## QUÉ DEBES HACER
Transcribe sin cambios el fragmento del texto sobre la regulación de las encuestas electorales que empieza en las palabras "Por Pablo Vicente" y termina después de "del ruido coyuntural.".

Por Pablo Vicente
En tiempos preelectorales, las encuestas se convierten en un termómetro clave del clima político. Sus cifras son citadas en titulares, replicadas en redes y discutidas en cada rincón del debate público. Sin embargo, también son objeto de desconfianza, manipulación y uso estratégico. Ante esta realidad, la Junta Central Electoral (JCE) ha propuesto un reglamento para regular su realización y difusión, una medida necesaria que merece ser analizada más allá del ruido coyuntural.
Las encuestas no solo reflejan una fotografía del momento político; también influyen en la percepción de los electores, en las estrategias de campaña y en el posicionamiento mediático de los candidatos. Por eso, no es trivial quién las hace, cómo las hace y con qué intenciones se publican. En este sentido, el vacío regulatorio existente ha sido aprovechado por actores que han utilizado los sondeos como instrumentos de manipulación más que como herramientas científicas.

## INFORMACIÓN SUMINISTRADA

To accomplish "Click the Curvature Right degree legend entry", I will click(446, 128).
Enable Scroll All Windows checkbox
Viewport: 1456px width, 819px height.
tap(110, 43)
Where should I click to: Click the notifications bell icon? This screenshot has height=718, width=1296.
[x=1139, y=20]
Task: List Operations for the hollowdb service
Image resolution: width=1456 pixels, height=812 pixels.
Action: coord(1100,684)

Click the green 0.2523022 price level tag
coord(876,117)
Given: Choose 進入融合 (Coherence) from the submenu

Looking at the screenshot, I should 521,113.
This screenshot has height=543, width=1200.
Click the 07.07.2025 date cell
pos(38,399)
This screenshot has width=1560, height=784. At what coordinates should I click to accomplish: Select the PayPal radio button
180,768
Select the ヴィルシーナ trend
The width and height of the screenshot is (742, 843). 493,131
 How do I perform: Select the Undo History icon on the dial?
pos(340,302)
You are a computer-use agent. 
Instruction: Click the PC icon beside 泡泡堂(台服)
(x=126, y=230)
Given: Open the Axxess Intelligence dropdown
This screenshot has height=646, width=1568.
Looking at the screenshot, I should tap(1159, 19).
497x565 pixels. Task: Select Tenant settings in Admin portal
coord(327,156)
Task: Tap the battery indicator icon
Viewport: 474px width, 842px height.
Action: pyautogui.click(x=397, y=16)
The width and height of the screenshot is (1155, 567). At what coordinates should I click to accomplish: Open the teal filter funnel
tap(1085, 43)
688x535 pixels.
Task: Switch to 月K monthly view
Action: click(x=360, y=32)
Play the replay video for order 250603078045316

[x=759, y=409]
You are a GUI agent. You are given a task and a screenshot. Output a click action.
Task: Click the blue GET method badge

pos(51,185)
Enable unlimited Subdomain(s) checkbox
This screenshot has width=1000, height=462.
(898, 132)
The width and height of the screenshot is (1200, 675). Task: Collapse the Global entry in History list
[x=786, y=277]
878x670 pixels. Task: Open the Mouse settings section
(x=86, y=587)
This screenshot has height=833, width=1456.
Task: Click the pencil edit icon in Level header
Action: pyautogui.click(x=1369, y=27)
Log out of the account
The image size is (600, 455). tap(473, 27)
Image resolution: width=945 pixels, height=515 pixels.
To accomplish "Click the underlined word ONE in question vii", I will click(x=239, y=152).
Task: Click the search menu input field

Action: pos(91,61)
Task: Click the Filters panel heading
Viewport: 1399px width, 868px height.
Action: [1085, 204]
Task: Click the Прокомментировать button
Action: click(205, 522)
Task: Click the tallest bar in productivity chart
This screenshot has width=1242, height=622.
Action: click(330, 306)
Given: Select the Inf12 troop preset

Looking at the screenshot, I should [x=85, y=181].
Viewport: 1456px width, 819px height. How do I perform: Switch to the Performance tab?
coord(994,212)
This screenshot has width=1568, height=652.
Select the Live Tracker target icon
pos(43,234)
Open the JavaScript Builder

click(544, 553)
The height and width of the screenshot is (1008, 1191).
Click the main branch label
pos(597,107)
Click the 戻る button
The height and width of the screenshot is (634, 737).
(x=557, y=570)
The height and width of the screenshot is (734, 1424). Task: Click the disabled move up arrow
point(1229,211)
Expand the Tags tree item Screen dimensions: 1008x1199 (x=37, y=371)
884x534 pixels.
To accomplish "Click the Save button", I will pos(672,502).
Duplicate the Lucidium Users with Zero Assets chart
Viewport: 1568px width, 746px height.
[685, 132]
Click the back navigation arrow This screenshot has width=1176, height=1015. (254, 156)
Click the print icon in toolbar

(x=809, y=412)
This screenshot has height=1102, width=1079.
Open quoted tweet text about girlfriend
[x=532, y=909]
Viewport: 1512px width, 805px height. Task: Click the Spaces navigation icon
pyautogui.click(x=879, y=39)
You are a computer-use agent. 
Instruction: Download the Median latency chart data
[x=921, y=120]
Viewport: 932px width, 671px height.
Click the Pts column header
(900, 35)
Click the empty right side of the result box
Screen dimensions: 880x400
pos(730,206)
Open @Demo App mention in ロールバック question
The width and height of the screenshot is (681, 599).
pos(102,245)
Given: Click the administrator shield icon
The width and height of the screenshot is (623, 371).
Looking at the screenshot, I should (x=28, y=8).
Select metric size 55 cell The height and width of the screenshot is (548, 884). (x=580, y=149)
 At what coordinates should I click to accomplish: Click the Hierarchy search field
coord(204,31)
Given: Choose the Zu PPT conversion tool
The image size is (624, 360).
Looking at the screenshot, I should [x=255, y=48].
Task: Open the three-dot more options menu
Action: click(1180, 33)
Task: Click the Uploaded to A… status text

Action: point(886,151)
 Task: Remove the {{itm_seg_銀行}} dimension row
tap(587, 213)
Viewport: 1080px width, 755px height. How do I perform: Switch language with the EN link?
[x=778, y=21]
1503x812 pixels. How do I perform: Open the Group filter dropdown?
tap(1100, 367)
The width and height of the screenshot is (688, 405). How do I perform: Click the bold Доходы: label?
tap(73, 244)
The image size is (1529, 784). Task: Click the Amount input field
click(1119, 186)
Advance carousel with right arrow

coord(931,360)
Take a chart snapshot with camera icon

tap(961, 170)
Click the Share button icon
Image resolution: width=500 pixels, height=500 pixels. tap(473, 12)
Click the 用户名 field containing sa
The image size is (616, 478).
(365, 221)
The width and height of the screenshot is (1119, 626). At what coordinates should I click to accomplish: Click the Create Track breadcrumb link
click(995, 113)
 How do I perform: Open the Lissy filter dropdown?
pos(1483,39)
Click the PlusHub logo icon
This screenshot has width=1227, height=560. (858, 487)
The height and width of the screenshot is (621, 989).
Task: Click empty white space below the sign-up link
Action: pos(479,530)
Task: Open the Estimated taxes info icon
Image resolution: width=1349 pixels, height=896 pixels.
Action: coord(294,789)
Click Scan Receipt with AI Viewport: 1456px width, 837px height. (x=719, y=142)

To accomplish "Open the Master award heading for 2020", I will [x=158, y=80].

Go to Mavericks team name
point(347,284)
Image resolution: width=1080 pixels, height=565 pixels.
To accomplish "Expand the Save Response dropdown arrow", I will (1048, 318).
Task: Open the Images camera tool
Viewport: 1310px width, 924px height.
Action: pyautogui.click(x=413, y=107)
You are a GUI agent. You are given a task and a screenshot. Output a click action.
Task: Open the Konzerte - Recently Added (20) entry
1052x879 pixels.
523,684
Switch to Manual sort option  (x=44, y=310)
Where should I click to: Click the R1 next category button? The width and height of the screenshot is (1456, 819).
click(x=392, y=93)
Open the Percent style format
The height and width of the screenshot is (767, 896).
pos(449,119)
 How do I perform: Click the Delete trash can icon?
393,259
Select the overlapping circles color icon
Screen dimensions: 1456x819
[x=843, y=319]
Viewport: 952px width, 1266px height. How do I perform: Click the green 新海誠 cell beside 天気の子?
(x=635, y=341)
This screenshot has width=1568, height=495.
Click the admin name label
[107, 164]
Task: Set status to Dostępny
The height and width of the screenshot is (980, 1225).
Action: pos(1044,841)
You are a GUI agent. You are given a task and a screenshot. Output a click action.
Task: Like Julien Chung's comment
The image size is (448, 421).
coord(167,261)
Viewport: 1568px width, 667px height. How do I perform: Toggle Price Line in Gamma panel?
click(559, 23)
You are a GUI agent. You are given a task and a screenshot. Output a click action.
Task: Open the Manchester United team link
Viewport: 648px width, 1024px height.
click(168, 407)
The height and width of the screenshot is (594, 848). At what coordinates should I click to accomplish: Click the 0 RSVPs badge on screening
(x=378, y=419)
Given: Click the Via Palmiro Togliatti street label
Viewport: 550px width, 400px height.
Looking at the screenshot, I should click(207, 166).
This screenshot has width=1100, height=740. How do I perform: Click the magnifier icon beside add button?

## EL RESULTADO
Por Pablo Vicente
En tiempos preelectorales, las encuestas se convierten en un termómetro clave del clima político. Sus cifras son citadas en titulares, replicadas en redes y discutidas en cada rincón del debate público. Sin embargo, también son objeto de desconfianza, manipulación y uso estratégico. Ante esta realidad, la Junta Central Electoral (JCE) ha propuesto un reglamento para regular su realización y difusión, una medida necesaria que merece ser analizada más allá del ruido coyuntural.